本文 —
自分が思いついたことについて検討し批判し、相手の立場になって考えたり、または想像することを全くせずにそれをそのまま素直に信じて、「自己の正しさ」を主張するのは、この残酷な世界を生きていくにはけっして悪いやり方ではない。

経験から学んだり、想像することによって心を痛めたりすることはないかもしれないが、別にそんなことをしても腹の足しにもならないのは事実だ。

でも、きっとラテンの国々がいつまでたっても先進諸国の人たちに駆逐され、搾取され、最終的に彼らのものを根こそぎ奪われているのも、彼らが「自己の正しさ」を正当化し続けているからではないだろうか。

メキシコの漁師と旅行者という寓話があるが、同じように小さな漁村で漁をしながら生活している人たちにも様々なバックグランドがあり、人生経験がある。個人的には結果的にはメキシコの小さな漁村で楽しく歌でも口ずさみながら生活することになっても、それでもやはり世界に出て勝負をして、あらゆることを経験してみたいと思う。

データ抜粋 —
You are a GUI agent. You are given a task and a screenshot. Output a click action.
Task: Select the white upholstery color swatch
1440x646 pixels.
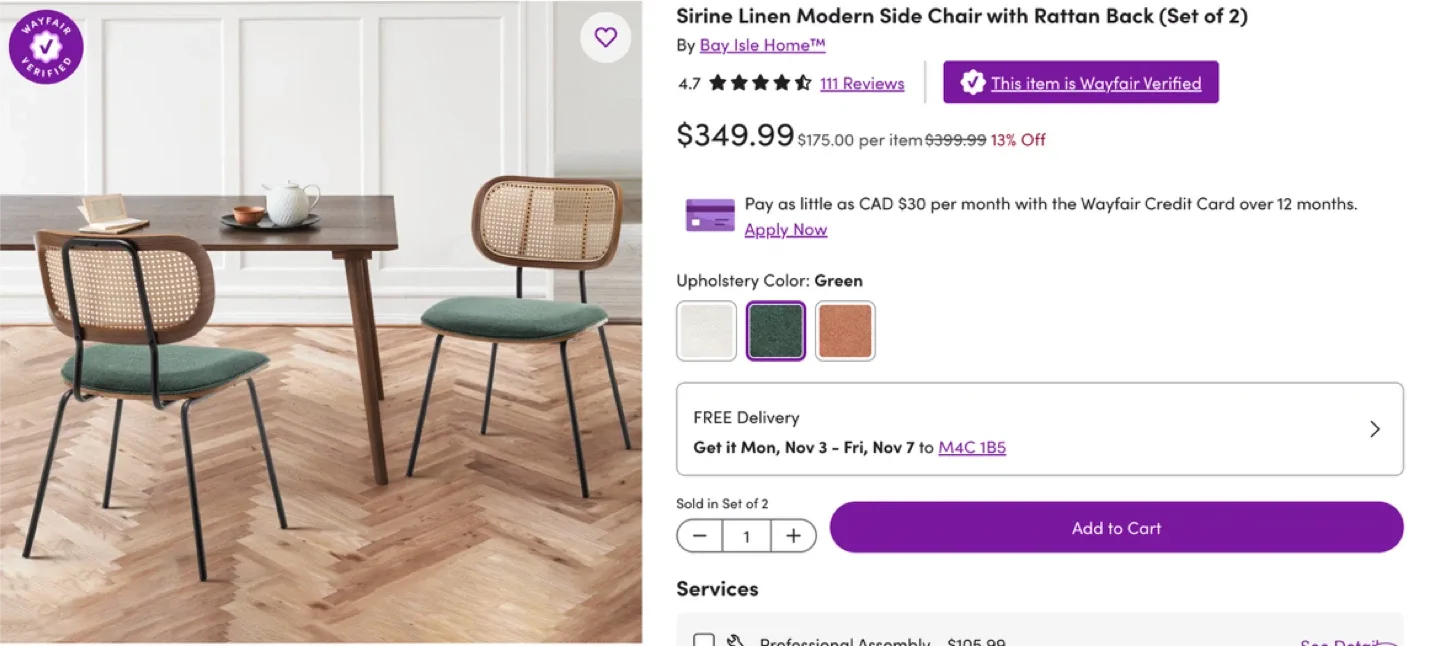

課題 —
本文から、「自分が思いついたことについて」で始まり「足しにもならないのは事実だ。」で終わる部分を、一字も変えずにそのまま返してください。

演習の結果 —
自分が思いついたことについて検討し批判し、相手の立場になって考えたり、または想像することを全くせずにそれをそのまま素直に信じて、「自己の正しさ」を主張するのは、この残酷な世界を生きていくにはけっして悪いやり方ではない。

経験から学んだり、想像することによって心を痛めたりすることはないかもしれないが、別にそんなことをしても腹の足しにもならないのは事実だ。